China Road and Bridge Corporation (CRBC) has begun works on connecting the Standard Gauge Railways (SGR) tracks to the old Metre Gauge Railway.
The works consists of building a new 24-kilometre line to create seamless travel between the Mombasa port and Uganda.
Kenya Railways Corporation (KRC) announced last month that the works will be undertaken using locally available resources and manpower just the same way it has been done on the Nairobi – Nanyuki line.
CRBC started work last week and has already built two kilometres of the new meter gauge line that will link SGR to the old track.
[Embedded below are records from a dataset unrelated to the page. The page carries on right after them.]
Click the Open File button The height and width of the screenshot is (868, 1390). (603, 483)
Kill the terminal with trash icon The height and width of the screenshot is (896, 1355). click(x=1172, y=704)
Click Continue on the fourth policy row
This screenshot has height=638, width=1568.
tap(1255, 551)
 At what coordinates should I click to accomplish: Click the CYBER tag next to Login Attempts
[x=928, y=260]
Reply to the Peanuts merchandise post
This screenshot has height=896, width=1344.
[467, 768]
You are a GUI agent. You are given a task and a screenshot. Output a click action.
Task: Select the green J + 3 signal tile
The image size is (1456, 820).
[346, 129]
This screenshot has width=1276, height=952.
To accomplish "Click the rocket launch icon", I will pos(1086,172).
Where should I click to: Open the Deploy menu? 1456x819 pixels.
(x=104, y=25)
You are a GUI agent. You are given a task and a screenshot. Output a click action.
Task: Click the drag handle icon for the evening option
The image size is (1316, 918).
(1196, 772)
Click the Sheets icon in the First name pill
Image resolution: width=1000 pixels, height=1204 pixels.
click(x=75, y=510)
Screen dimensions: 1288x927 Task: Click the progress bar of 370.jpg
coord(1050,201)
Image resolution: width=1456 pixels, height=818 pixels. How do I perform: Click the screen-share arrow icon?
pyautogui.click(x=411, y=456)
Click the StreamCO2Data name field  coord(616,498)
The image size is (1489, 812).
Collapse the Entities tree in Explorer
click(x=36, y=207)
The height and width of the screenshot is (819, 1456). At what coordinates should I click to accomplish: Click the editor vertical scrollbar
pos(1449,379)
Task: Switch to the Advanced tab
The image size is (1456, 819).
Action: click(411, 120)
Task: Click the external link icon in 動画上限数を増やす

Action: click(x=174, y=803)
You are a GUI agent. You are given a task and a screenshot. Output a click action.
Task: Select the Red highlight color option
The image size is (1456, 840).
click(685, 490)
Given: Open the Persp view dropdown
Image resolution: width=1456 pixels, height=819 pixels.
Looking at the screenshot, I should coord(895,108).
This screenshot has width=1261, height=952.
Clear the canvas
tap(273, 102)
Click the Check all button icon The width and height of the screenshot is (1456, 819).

The rehabilitation of the Naivasha – Kisumu line is planned to end in 8 to 12 months.
The project which is expected to cost less than Sh8 billion is expected to improve movement of cargo and also improve trade.
Initially, Kenya had plans of tapping the Chinese for the upgrade. The 216km line will connect to the recently refurbished Sh3 billion Kisumu port, which will enable ferrying of cargo and passengers to Uganda, Rwanda, Burundi and Democratic Republic of Congo on ships via Lake Victoria.
Kenya dropped its plan to extend the standard gauge railway (SGR) to Kisumu and later on to the Ugandan border after failing to secure a multi-billion shilling loan from China, which funded the first and second phases of the project.
The old line, which had a thriving passenger service in the 1990s, will form the major supply route to deliver cargo to the neighbouring countries through the Kisumu port. The Passenger service which was under the Rift Valley Consortium (RVR) was said to have been discontinued because of ‘low volume and the like for economy class by most passengers’.
Mr Mainga said Kenya will fund the upgrade of the Kisumu line from internal resources, cutting reliance on Chinese loans for railway projects.
The old line from Naivasha to Malaba has been operational but is in bad condition, limiting the cargo volumes and train speeds.
The track from Nakuru, which goes through Njoro, Londiani, Muhoroni and terminates at Butere, has not been in use.
A cargo rail business is critical in making the Kisumu port a viable public investment.
The port is ready for use, but its official launch has been delayed. It is expected to raise the fortunes of the western Kenya city as a regional economic hub.